TASK DETAILS:
Copy out every record exactly.
═══ ENTRIES SHOWN ═══
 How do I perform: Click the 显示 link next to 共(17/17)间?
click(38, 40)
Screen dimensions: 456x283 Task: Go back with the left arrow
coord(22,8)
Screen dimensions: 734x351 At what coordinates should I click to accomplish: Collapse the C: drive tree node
═══
SOLUTION TO THIS TASK:
 How do I perform: Click the 显示 link next to 共(17/17)间?
click(38, 40)
Screen dimensions: 456x283 Task: Go back with the left arrow
coord(22,8)
Screen dimensions: 734x351 At what coordinates should I click to accomplish: Collapse the C: drive tree node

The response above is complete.